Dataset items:
***

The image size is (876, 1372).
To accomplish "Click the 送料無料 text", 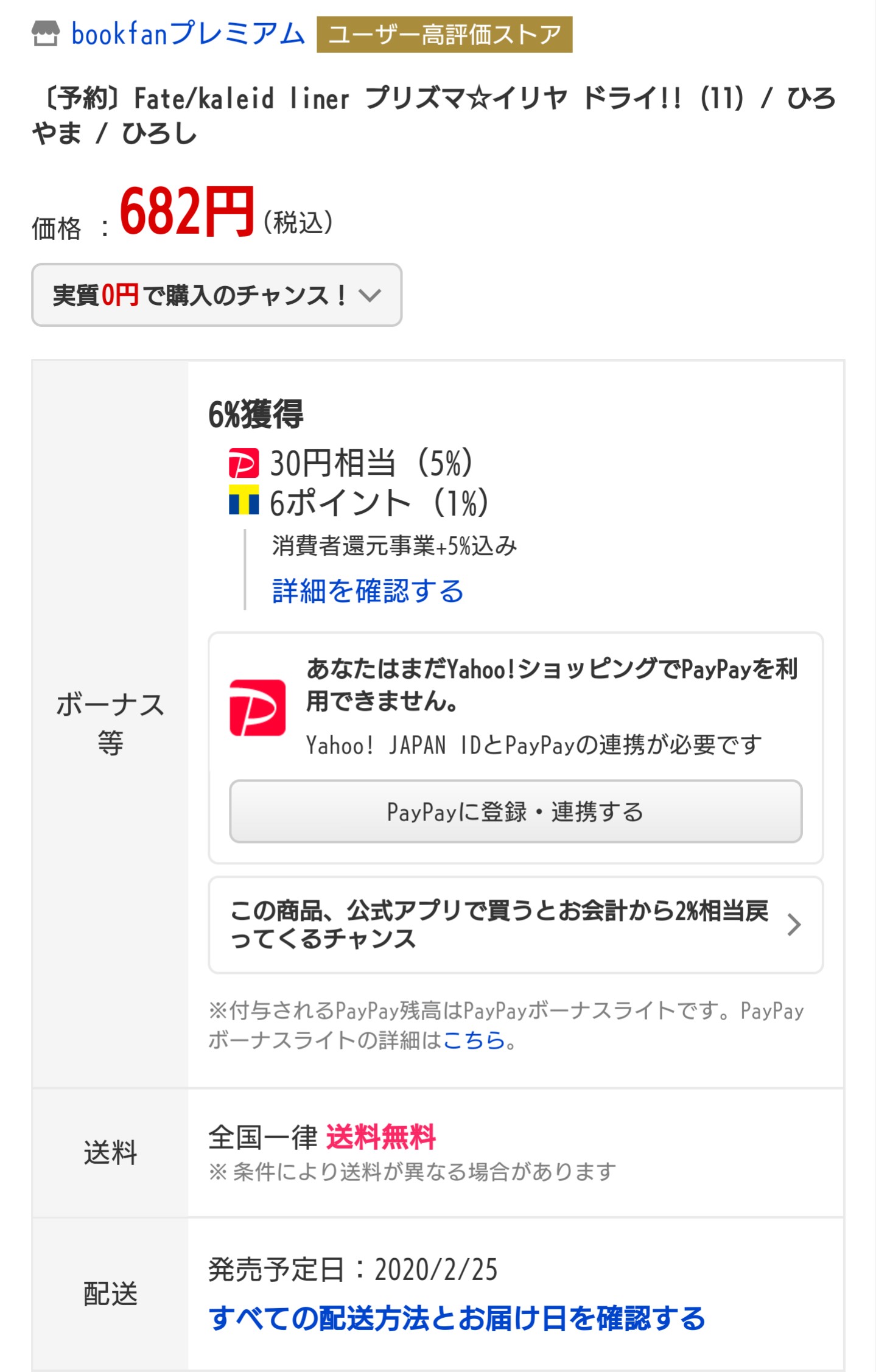I will tap(381, 1137).
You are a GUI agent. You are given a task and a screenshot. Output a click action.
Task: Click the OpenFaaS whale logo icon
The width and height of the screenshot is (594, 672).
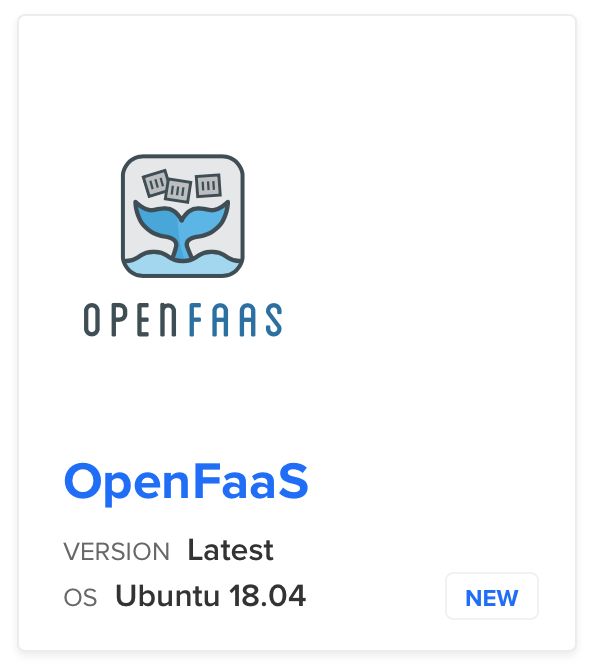tap(183, 216)
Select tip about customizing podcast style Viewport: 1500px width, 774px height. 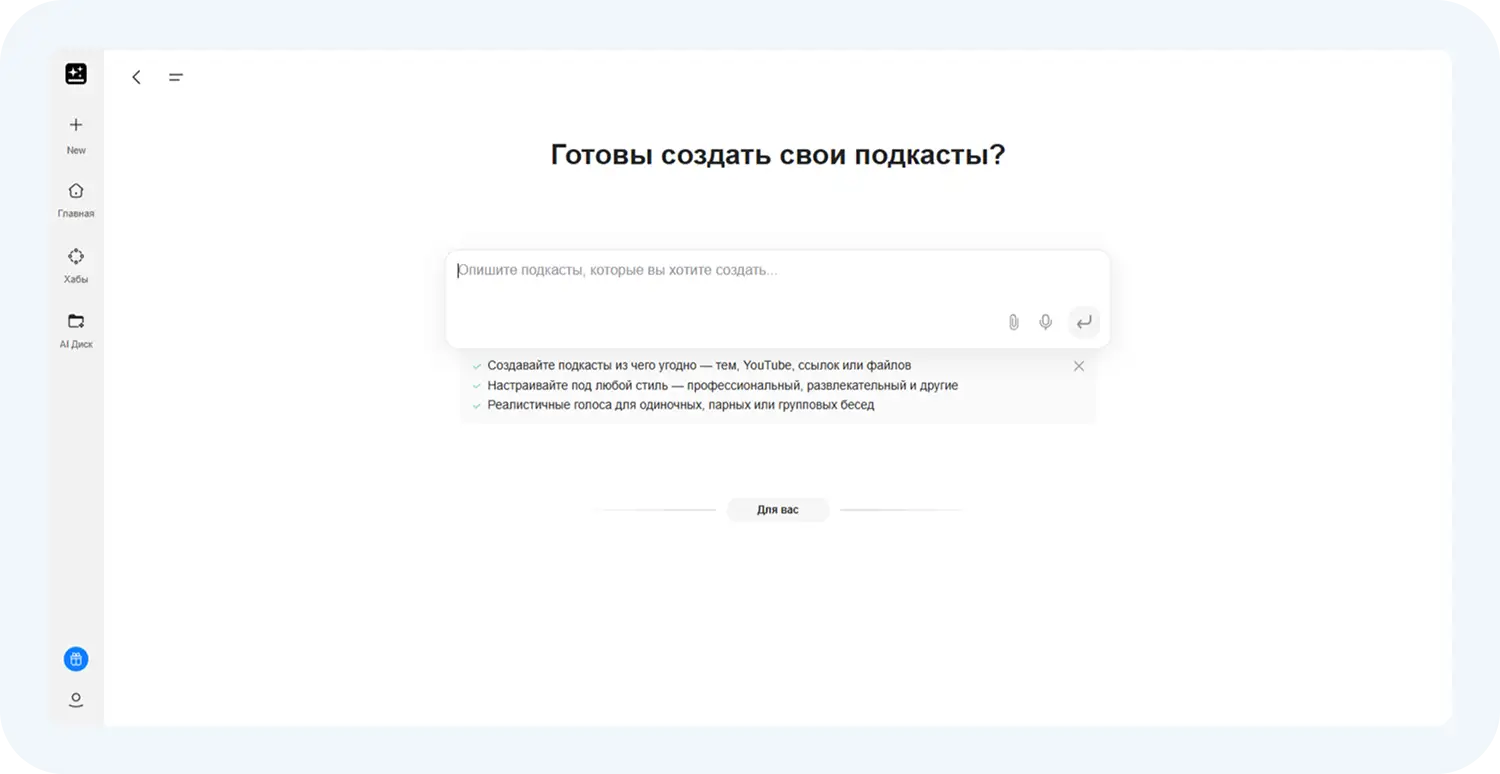(722, 385)
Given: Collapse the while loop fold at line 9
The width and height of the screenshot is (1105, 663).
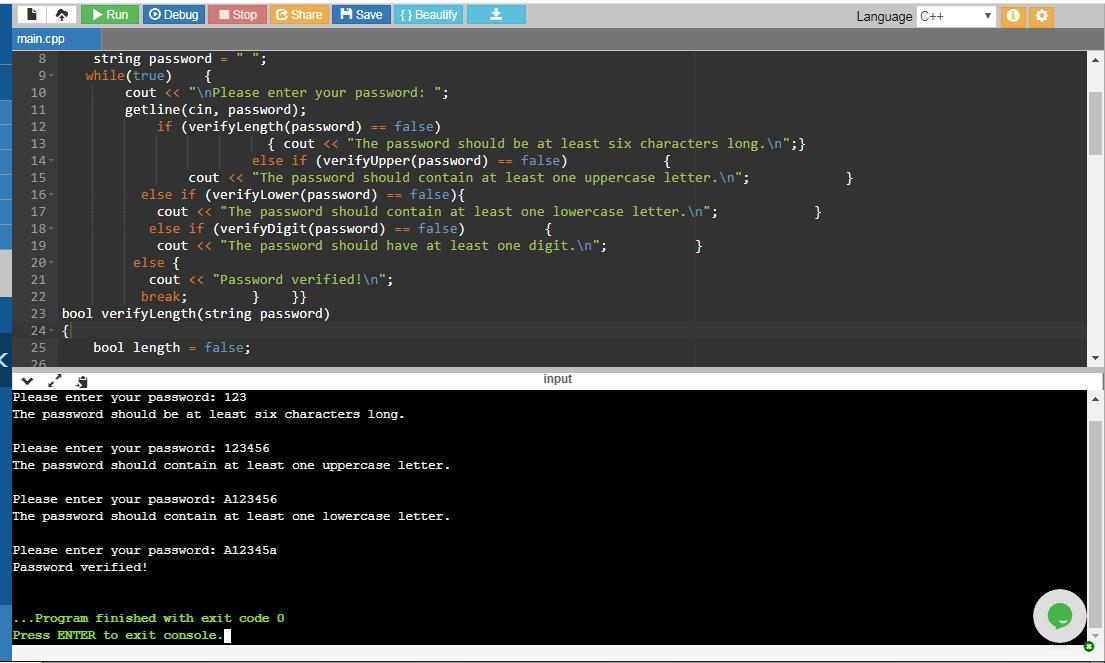Looking at the screenshot, I should click(50, 76).
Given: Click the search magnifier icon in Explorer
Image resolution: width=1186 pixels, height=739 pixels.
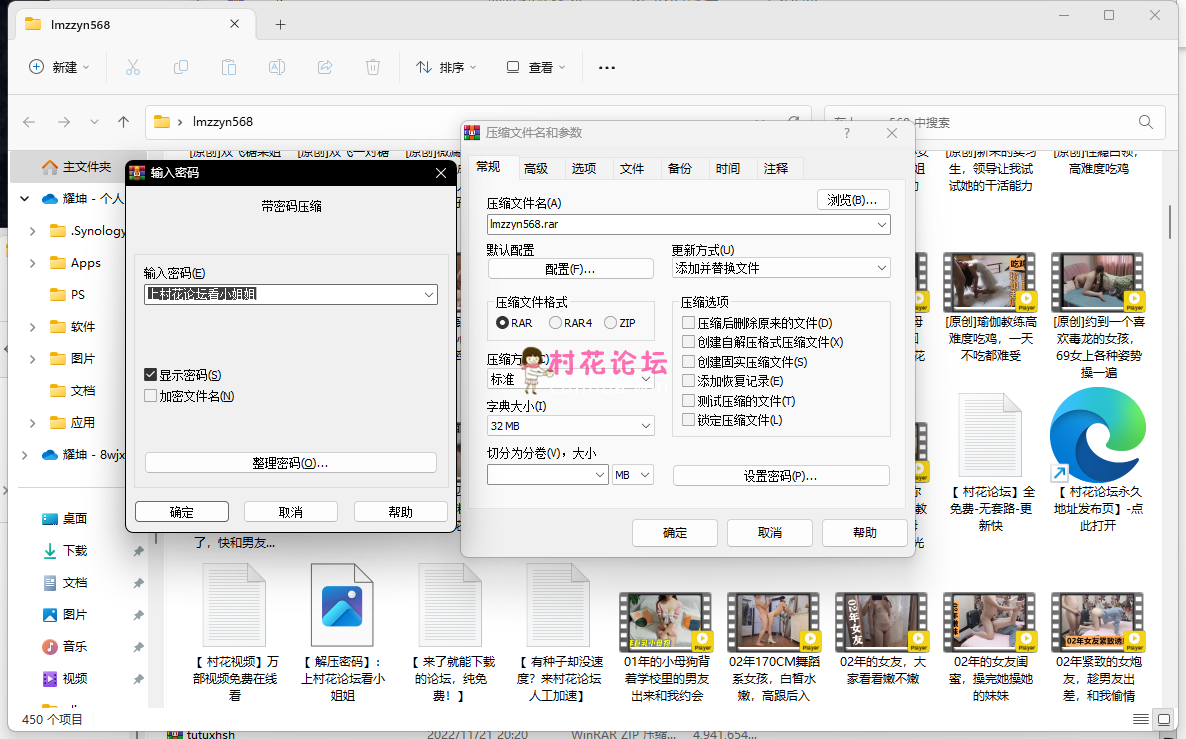Looking at the screenshot, I should (1145, 121).
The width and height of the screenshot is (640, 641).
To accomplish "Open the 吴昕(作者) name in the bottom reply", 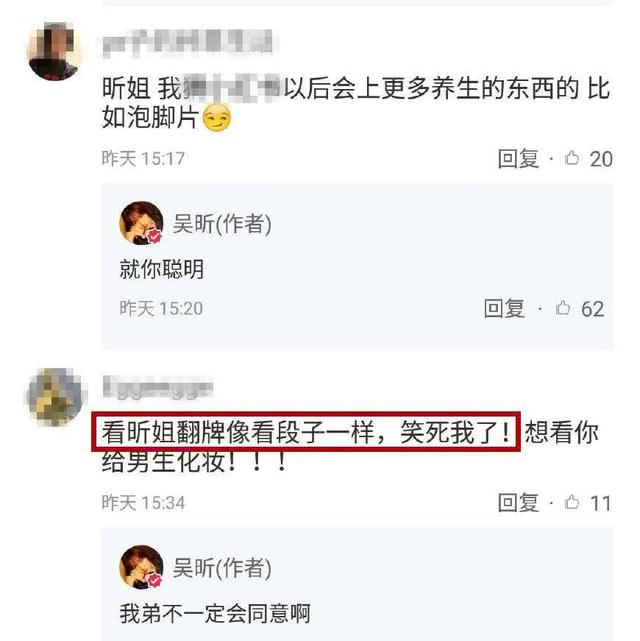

***

_TASK DESCRIPTION_
Could you set down exactly, and only, the lines from the line containing "Given: Click the" through the last line of the records, both included, without the pictures?

_SOLUTION TO THIS PROBLEM_
Given: Click the search magnifier icon in Explorer
Image resolution: width=1186 pixels, height=739 pixels.
Looking at the screenshot, I should (1145, 121).
The width and height of the screenshot is (640, 641).
To accomplish "Open the 吴昕(作者) name in the bottom reply", 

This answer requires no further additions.